PKK'nın saldırıları birçok insanı harekete geçirdi: Mitingler yapılıyor. Balkonlarına, işyerlerine, araçlarına bayrak asanlar çoğaldı. Maçlarda PKK'yı lanetleyen, Mehmetçiği yücelten pankartlar açılıyor.
Bu protestoların şiddetten mümkün olduğunca uzak durmasını takdir etmek gerek. Çünkü PKK'nın Türk-Kürt çatışması çıkarmak gibi bir amacı var. Türk kitleleri kışkırtmaya çalışıyor.

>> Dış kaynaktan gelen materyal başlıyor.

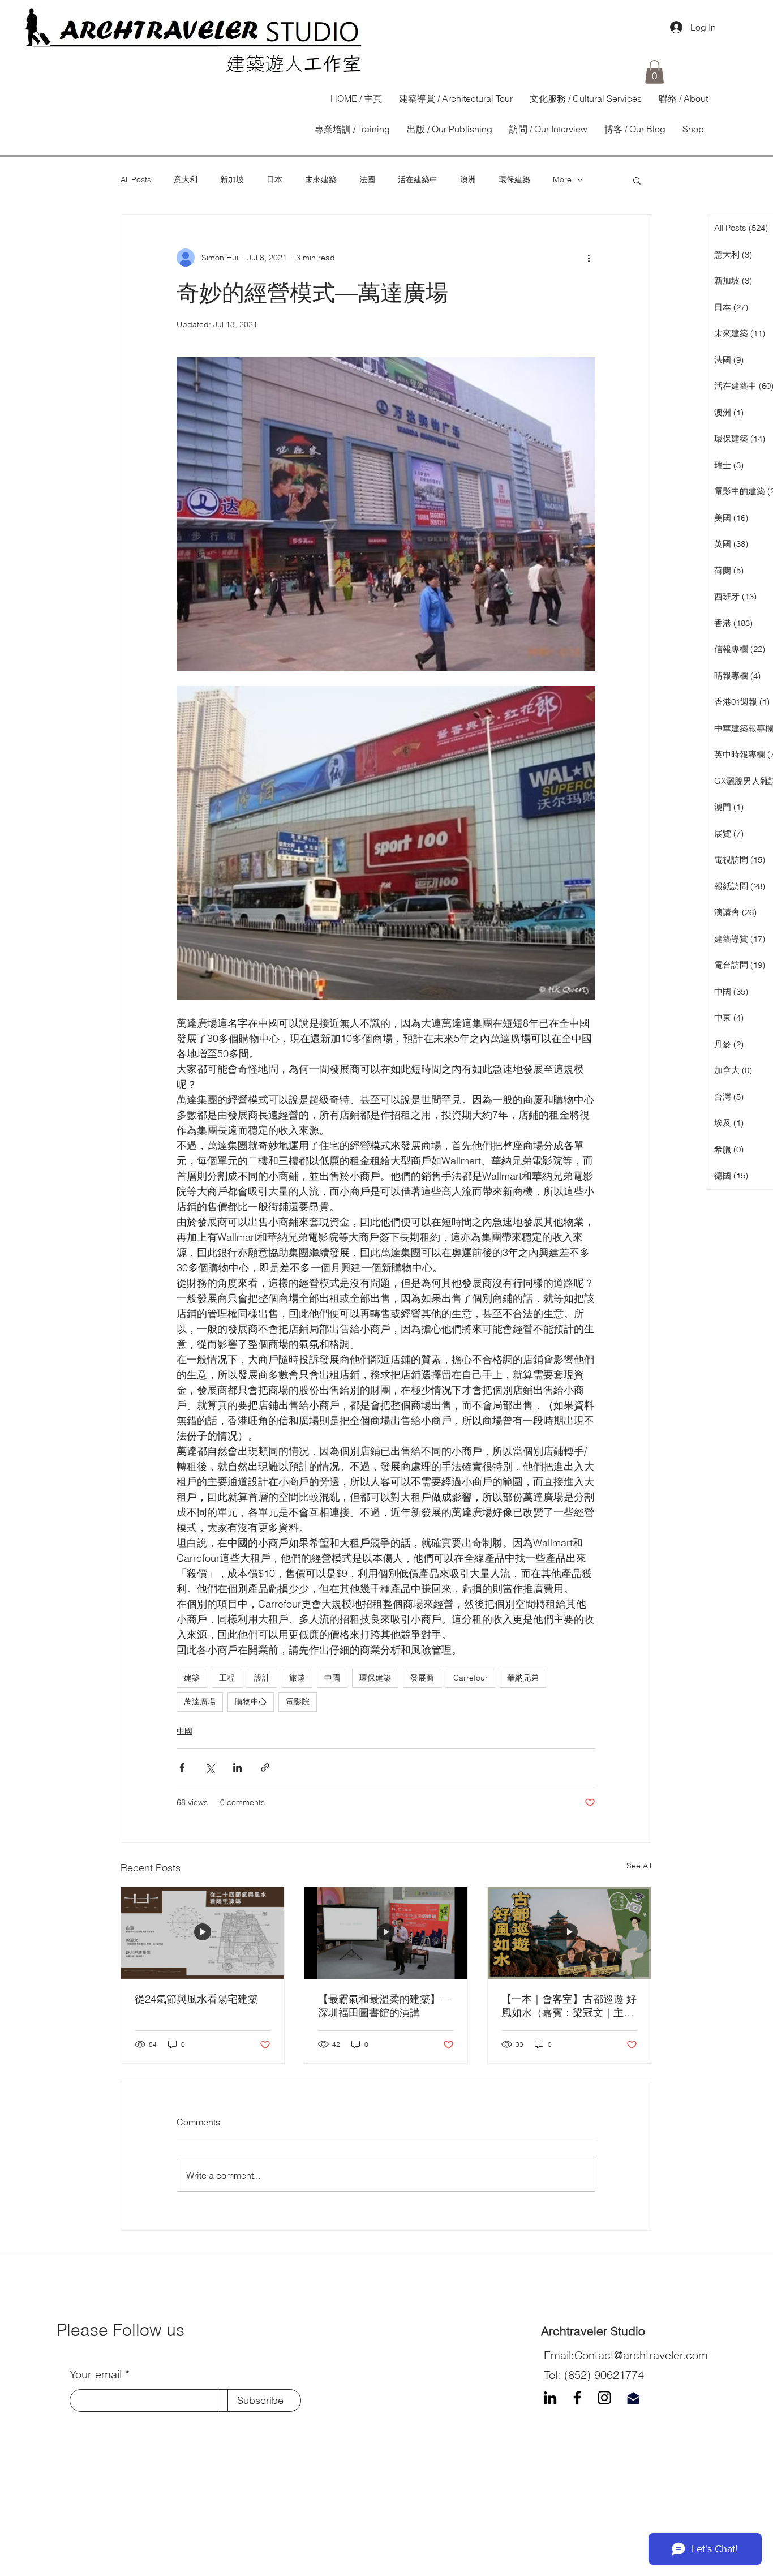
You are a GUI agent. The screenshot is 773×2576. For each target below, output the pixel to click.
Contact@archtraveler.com (641, 2355)
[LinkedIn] (550, 2398)
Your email (96, 2374)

Tabii protestolar esnasında çeşitli şuursuzluk halleri de göze çarpıyor.
Örneğin Kemalistler, her zamanki gibi "çözümü" Atatürk'te arıyor.
Ergenekoncuların piyasaya sürdüğü, üzerinde kalpaklı Atatürk resimleri olan bayraklarla protesto ediyorlar PKK'yı...
Halbuki "Kürt sorunu" ve o toprakta yeşeren "PKK sorunu", bizzat Atatürk'ün kurduğu ulus devlet yüzünden bitmiyor. "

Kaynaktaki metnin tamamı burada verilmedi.